AIM OF THE TASK
From the entries that follow, pick out all lines holding "Given".

Screenshot grounding data
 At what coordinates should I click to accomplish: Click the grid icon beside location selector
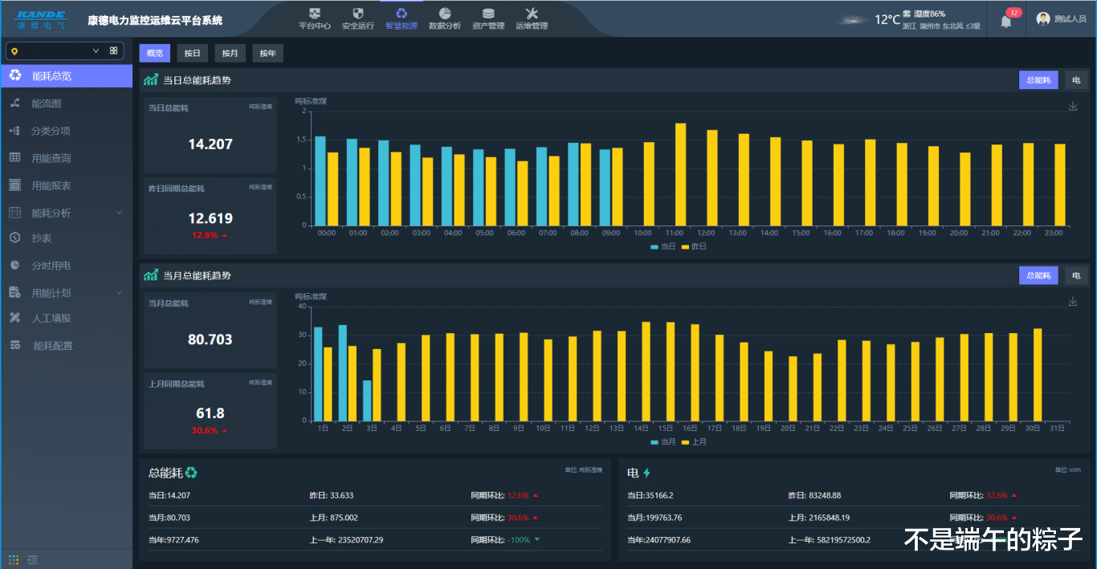tap(113, 51)
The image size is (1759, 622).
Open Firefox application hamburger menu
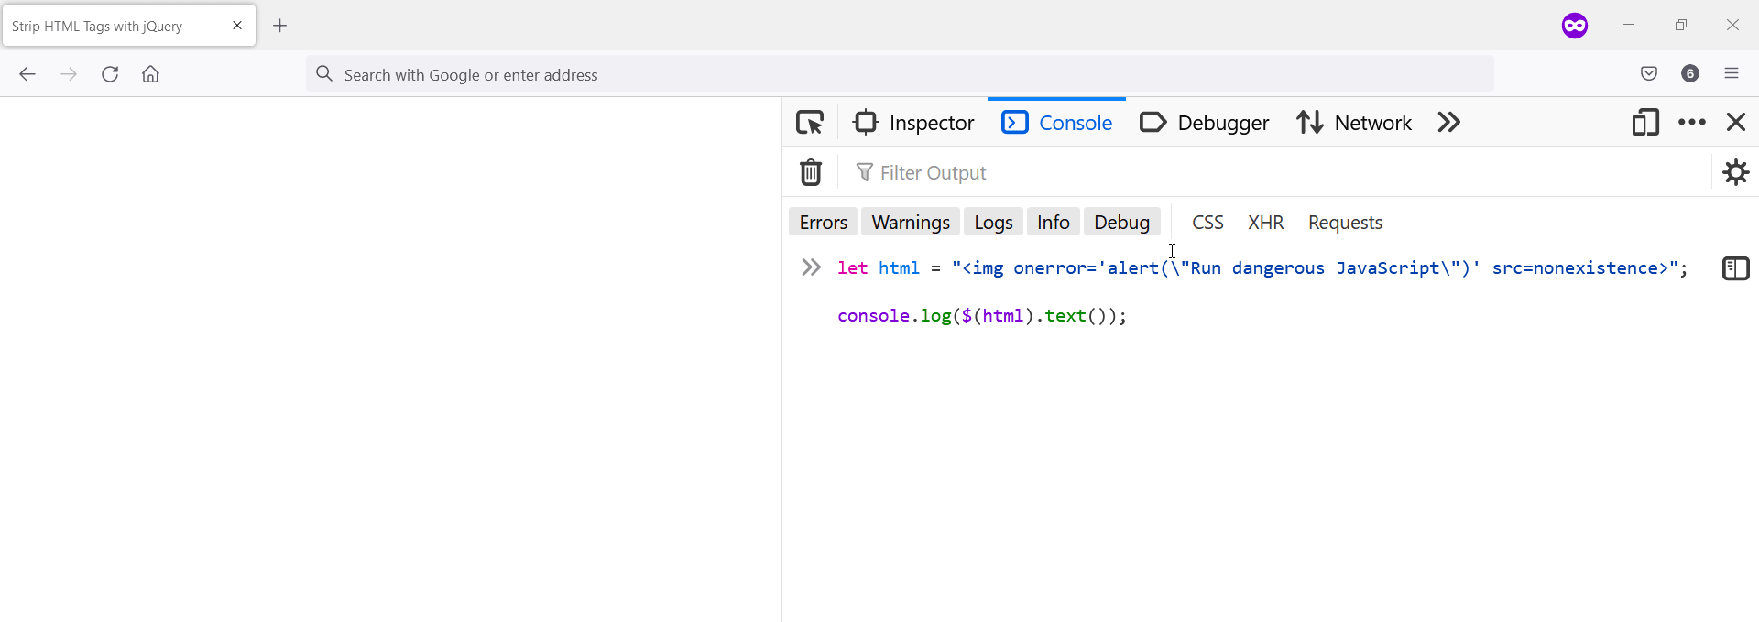tap(1732, 74)
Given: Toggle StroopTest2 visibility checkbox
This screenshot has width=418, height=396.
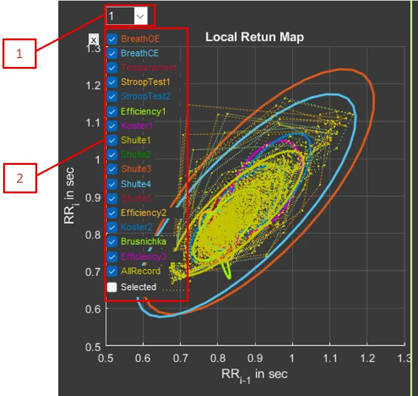Looking at the screenshot, I should [x=112, y=97].
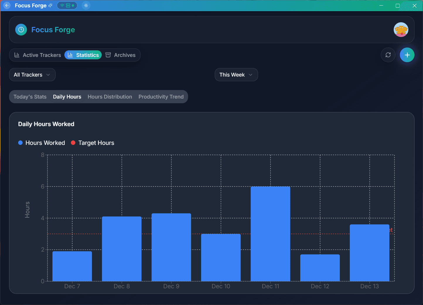Toggle the Hours Worked legend item
Screen dimensions: 423x305
click(x=41, y=143)
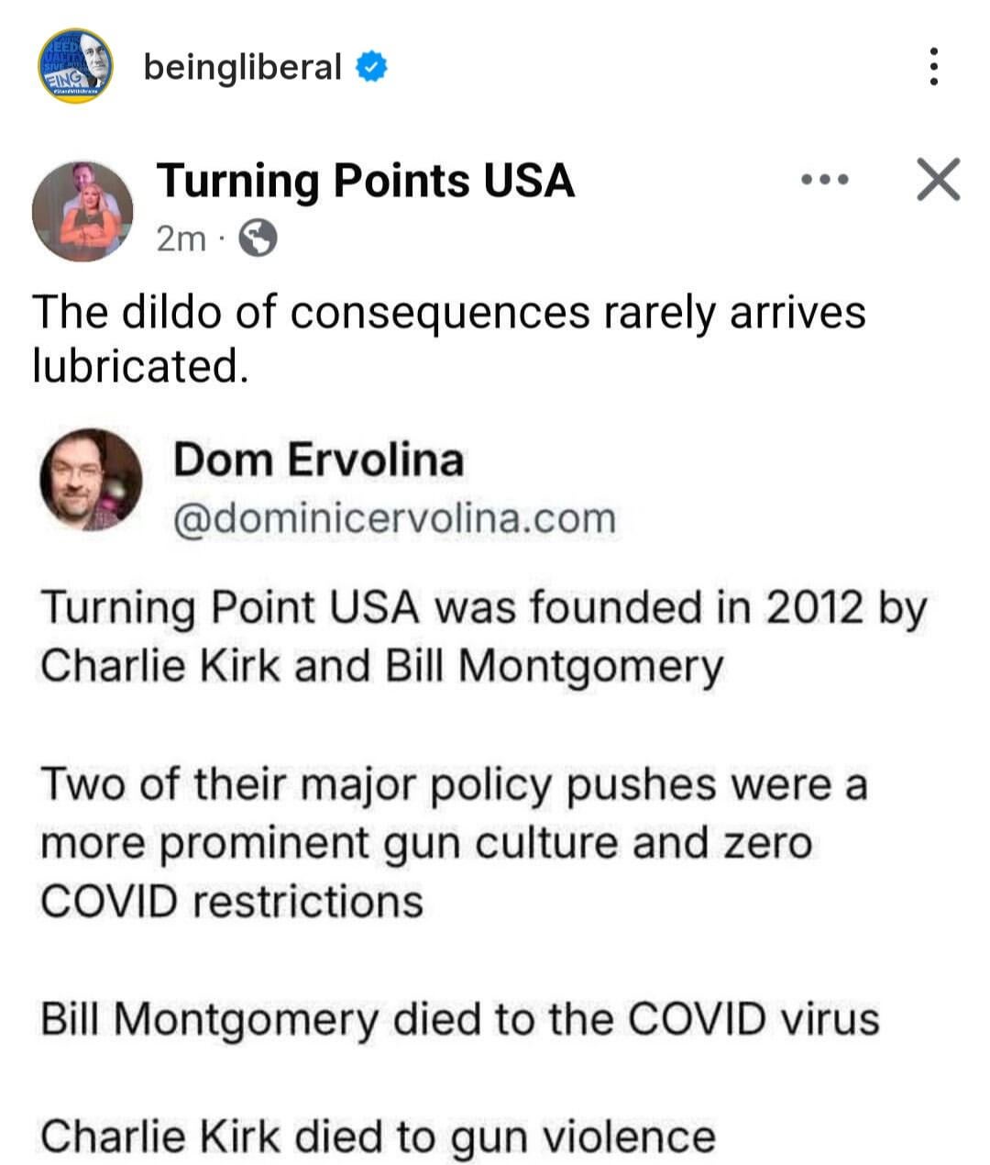Viewport: 990px width, 1165px height.
Task: Click the 'Charlie Kirk died to gun violence' line
Action: point(378,1137)
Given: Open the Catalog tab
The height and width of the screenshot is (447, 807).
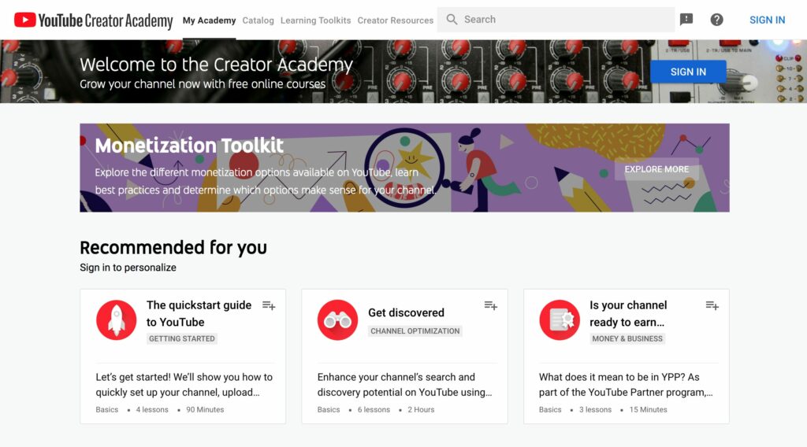Looking at the screenshot, I should click(258, 20).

SOLUTION FOR THIS TASK
Given: Toggle StroopTest2 visibility checkbox
Given: Open the Catalog tab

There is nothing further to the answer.